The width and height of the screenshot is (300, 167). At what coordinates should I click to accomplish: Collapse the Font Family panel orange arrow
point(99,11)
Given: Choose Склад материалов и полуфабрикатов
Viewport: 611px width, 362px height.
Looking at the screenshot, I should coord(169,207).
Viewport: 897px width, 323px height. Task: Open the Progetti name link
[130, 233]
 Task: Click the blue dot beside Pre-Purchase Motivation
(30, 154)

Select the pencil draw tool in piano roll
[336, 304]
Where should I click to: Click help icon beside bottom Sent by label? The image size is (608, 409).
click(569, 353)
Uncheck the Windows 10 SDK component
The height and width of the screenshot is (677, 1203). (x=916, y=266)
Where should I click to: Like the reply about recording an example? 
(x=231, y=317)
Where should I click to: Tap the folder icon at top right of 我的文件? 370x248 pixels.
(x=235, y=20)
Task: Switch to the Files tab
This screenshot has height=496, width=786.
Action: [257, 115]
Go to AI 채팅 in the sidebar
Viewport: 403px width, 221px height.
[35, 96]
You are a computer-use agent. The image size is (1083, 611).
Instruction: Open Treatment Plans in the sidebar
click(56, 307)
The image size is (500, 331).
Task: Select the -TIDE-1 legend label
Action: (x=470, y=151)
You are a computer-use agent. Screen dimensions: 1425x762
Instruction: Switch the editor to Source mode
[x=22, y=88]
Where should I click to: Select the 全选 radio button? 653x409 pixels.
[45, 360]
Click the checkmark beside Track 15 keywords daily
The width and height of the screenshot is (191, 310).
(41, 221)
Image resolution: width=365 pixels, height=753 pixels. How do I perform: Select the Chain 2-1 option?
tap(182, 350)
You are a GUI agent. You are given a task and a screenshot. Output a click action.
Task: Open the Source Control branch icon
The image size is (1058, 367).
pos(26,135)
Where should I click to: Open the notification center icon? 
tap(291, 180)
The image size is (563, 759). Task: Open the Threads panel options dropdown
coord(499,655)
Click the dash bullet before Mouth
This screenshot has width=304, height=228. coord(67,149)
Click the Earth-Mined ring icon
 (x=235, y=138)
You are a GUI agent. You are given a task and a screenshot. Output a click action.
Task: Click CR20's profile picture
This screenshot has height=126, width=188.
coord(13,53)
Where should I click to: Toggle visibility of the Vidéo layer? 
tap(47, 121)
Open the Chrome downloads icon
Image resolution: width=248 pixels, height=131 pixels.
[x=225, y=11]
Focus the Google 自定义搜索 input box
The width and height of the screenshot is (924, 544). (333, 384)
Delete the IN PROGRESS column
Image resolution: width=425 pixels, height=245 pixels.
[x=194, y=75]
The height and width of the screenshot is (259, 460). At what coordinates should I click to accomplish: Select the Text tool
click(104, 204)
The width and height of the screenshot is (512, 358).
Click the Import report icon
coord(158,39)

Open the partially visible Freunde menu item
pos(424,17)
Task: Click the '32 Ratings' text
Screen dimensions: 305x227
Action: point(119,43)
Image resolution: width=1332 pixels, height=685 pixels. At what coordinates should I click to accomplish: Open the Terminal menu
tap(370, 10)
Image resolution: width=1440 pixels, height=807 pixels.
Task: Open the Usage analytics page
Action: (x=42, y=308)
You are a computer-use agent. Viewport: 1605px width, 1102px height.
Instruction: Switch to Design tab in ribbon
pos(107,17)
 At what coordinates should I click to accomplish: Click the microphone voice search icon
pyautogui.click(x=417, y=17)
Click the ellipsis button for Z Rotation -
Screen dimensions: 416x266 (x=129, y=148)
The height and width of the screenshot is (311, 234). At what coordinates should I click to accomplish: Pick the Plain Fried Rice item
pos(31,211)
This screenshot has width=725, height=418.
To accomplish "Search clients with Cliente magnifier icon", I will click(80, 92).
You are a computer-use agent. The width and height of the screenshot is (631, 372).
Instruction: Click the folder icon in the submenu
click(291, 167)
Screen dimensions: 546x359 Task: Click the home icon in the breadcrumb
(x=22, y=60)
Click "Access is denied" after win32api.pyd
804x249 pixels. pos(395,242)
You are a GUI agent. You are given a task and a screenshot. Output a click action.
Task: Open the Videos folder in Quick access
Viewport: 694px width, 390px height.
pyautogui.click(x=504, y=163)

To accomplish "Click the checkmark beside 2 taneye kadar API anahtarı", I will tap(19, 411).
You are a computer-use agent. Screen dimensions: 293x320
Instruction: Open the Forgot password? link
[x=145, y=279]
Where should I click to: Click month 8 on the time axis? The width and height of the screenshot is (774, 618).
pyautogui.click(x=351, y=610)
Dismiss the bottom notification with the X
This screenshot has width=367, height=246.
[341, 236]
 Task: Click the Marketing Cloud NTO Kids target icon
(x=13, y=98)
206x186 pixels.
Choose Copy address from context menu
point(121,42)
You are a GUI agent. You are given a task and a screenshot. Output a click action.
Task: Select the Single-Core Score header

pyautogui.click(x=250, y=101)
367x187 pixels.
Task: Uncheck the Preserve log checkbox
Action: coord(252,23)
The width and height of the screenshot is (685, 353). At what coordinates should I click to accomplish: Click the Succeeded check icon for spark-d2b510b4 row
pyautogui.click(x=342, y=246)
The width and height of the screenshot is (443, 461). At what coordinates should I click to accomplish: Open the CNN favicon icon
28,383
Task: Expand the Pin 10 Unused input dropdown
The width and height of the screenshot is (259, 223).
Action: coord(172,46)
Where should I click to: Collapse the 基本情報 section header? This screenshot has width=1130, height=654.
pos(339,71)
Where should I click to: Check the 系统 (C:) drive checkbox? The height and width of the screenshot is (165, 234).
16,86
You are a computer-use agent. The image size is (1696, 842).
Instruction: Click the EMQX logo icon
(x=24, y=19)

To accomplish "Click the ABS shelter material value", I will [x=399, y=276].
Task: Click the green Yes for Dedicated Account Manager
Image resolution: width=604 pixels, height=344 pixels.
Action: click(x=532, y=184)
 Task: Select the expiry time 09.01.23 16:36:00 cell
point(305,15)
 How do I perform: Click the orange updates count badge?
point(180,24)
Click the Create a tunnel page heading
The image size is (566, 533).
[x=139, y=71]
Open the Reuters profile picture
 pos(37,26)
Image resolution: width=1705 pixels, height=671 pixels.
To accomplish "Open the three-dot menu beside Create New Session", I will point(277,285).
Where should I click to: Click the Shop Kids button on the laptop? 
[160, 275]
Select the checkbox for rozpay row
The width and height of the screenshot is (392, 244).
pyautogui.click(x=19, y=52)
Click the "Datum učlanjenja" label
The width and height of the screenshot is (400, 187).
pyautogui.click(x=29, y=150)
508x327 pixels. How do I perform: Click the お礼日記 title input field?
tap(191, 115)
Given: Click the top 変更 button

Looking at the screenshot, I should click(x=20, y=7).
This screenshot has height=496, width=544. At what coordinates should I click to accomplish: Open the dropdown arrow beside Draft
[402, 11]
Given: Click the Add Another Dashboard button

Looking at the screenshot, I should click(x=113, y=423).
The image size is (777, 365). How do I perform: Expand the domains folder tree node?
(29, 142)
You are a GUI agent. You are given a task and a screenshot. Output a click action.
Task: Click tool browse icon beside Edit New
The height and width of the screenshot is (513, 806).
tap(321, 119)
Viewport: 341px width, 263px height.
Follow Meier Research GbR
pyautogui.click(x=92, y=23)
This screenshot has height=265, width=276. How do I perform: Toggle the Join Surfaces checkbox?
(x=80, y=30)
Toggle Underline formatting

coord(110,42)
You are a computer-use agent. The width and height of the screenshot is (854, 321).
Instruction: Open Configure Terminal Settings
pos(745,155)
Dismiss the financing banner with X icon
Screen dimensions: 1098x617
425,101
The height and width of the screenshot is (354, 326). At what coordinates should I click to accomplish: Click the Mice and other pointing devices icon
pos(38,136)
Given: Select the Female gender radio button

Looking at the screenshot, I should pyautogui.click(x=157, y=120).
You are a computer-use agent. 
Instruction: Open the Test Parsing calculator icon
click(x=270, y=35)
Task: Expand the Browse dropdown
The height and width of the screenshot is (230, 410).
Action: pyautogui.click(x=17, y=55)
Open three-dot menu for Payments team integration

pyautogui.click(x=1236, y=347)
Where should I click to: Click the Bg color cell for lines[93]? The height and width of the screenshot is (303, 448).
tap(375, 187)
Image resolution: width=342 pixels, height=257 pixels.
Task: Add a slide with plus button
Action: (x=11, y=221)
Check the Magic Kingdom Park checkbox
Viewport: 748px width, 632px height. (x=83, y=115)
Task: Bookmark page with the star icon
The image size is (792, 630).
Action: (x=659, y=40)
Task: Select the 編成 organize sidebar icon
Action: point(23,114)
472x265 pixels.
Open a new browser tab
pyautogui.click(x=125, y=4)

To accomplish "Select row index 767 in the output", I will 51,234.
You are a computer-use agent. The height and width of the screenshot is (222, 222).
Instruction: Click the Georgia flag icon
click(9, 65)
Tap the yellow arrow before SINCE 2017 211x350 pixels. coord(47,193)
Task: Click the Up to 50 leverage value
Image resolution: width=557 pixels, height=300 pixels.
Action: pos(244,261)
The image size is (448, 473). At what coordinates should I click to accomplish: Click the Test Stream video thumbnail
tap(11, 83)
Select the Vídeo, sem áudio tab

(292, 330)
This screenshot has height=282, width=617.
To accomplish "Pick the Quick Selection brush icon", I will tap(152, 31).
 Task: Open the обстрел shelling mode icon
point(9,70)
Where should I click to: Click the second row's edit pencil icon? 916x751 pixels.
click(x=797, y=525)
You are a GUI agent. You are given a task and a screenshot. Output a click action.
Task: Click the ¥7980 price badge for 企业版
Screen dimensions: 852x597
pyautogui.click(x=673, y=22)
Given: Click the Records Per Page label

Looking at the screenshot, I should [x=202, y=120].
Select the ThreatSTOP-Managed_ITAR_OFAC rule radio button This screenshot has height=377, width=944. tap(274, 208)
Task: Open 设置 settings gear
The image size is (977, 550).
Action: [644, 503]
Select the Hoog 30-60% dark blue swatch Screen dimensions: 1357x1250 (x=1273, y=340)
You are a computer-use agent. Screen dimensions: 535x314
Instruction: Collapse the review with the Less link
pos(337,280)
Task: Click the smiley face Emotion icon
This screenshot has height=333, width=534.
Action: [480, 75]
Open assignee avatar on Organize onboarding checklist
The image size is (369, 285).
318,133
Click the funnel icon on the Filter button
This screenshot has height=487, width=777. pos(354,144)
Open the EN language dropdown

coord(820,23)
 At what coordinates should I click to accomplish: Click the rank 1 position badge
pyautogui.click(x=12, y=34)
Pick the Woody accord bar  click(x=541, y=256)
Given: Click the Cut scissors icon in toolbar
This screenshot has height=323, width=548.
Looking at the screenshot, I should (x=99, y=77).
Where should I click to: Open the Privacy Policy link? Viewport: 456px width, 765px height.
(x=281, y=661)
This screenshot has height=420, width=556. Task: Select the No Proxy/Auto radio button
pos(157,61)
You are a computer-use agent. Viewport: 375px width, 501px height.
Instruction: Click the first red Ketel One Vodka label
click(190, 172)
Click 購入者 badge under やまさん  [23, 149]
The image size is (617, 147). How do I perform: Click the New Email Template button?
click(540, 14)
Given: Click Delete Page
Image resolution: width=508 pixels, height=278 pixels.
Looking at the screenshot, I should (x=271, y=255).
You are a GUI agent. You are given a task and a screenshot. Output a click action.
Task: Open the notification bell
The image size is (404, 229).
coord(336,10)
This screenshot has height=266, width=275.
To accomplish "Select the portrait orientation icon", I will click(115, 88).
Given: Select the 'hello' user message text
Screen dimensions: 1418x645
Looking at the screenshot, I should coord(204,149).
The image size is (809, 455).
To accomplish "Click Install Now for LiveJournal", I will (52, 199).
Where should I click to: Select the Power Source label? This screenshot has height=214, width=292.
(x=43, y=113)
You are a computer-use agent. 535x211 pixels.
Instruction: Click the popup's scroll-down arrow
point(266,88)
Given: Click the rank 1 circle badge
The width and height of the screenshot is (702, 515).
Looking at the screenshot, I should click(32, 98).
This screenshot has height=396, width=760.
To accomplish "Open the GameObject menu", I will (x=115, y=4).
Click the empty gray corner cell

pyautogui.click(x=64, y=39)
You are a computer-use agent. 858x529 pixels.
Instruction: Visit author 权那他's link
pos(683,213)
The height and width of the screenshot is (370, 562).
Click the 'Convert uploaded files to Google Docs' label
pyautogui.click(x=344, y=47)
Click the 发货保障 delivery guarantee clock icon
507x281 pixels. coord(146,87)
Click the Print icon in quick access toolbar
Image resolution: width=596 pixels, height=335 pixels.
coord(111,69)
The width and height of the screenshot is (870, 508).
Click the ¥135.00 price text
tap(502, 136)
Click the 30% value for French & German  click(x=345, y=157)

EXERCISE DIRECTIONS:
Output exactly the leading lines of the data, up to and including the line marked by "Given: Choose Склад".

RESULT BELOW:
The width and height of the screenshot is (300, 167). At what coordinates should I click to accomplish: Collapse the Font Family panel orange arrow
point(99,11)
Given: Choose Склад материалов и полуфабрикатов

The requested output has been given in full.